I will be honest, I haven't read the week-3 papers. But this does not stop me from writing a short summary of the Pig Latin paper based on the notes I took during its class discussion. So I apologize if there is a mistake in my review.
(The second week-3 paper was the Dryad: Distributed Data-Parallel Programs from Sequential Building Blocks. Unfortunately we had little time to discuss this paper, and I also had to leave early. So no review for that paper. I didn't understand much, so I will just paraphrase from its abstract "A Dryad application combines computational vertices with communication channels to form a dataflow graph. Dryad runs the application by executing the vertices of this graph on a set of available computers, communicating as appropriate through files, TCP pipes, and shared-memory FIFOs.")
Pig Latin: A Not-So-Foreign Language for Data Processing
Christopher Olston, Benjamin Reed, Utkarsh Srivastava, Ravi Kumar, Andrew Tomkins (Yahoo Research)
Pig Latin is a front end to mapreduce. Pig Latin provides support for join split chains, which is not there natively in mapreduce (I guess this means you have think how you can program a join or split job in mapreduce). The Pig Latin pseudocode is then translated to efficient mapreduce codeto be executed in the background. Pig Latin is closer to procedural language than SQL. And that makes it easier to use by programmers and gives more control to the programmers.
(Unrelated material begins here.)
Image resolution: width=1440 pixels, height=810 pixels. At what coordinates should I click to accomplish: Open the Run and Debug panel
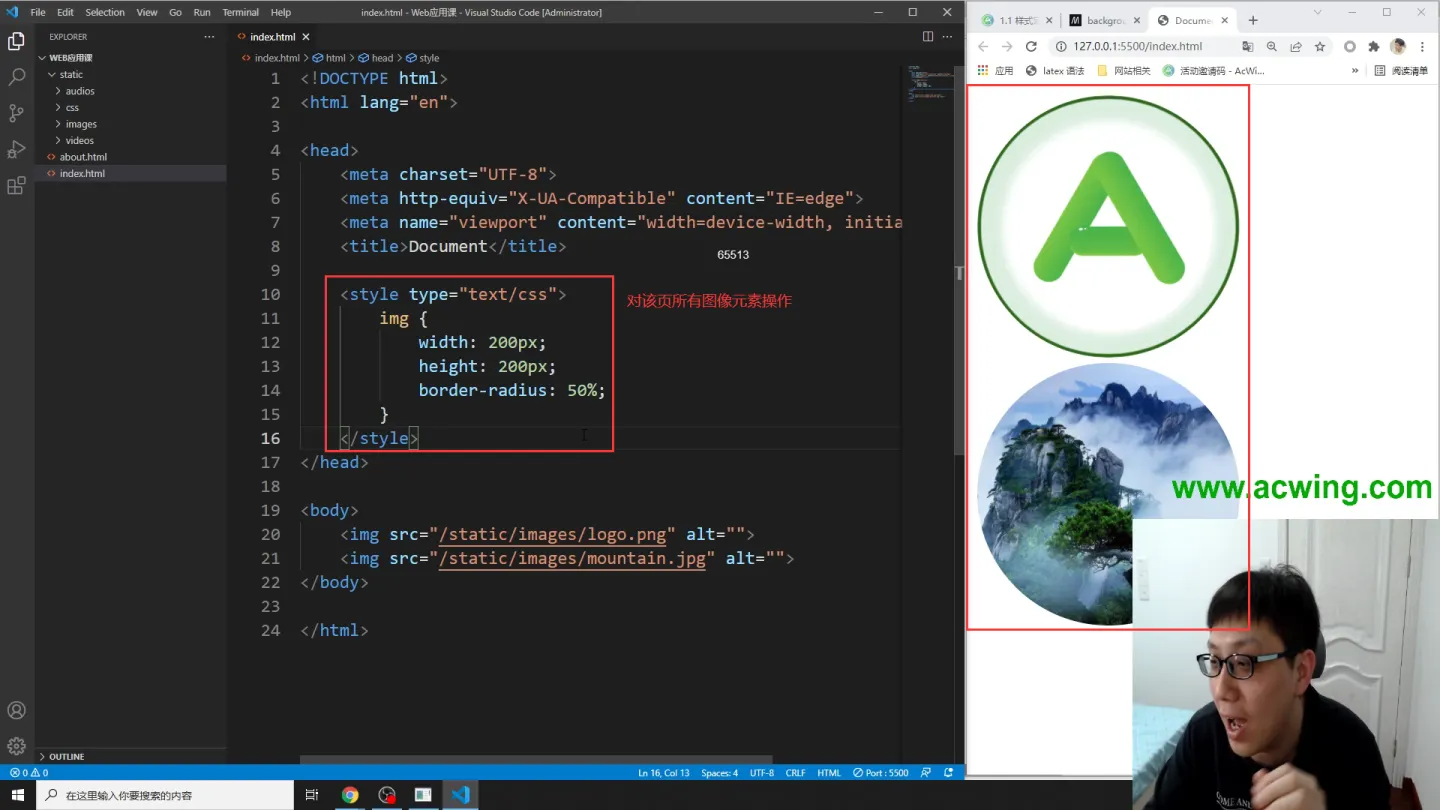[x=16, y=149]
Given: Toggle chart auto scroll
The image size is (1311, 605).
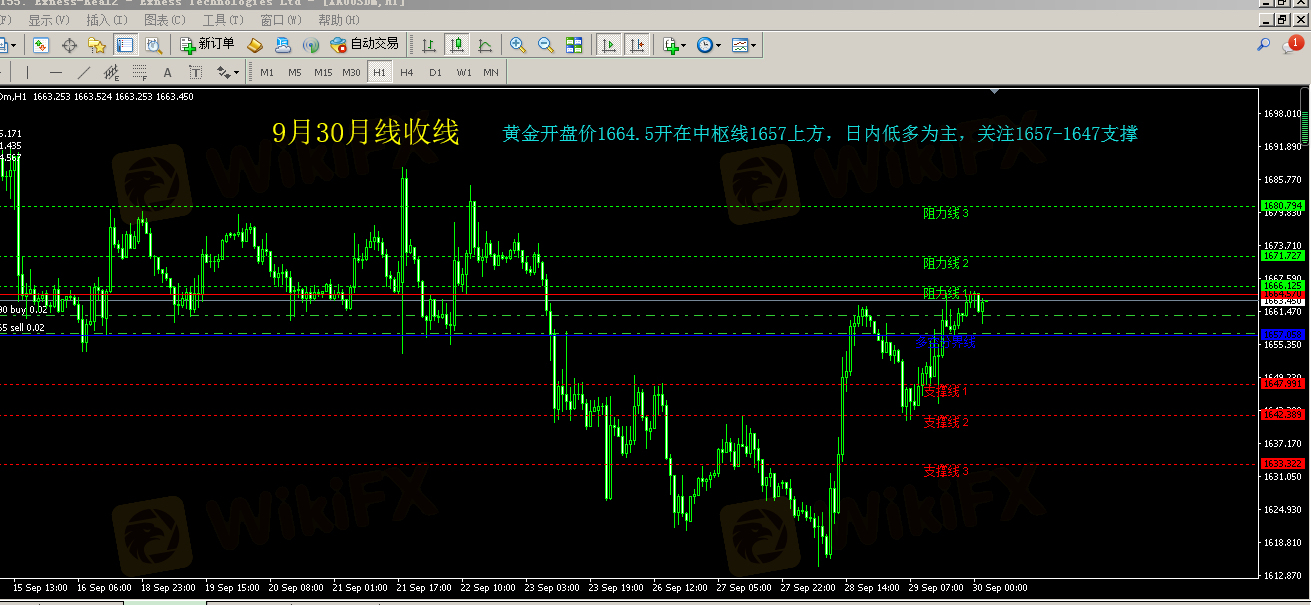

I am not convinced why mapreduce is not natural for join split operations. I think a reduce worker is doing a join already. And in the couple of examples the paper presents, mapreduce consistently uses less steps than the corresponding Pig Latin code.
Here is my reservation about Pig Latin. Mapreduce did not hide parallelism, you still have think and plan for parallel execution, but in contrast, Pig Latin completely hides parallelism. So, this may get the programmer lazier and not think/plan for parallel execution and write very inefficient code. And, I don't think Pig Latin can optimize badly written code. So how bad can this get in the worst case? 10 folds slower? Does someone have an example to how bad this can get? (Maybe putting a long task in FOREACH could make for a very inefficient code.) Somebody in the class stated this after my question "Only a good mapreduce programmer would make a good piglatin programmer." I also heard that if you download Pig Latin from Hadoop website and use it with the default configuration it is very slow. You have to tune to get it normal efficiency.
I think the most useful thing about Pig Latin is that it provides an iterative debugging environment for developing code. The user takes an initial stab at writing a program, and submit it to the system for execution, inspects the output, and repeats the process.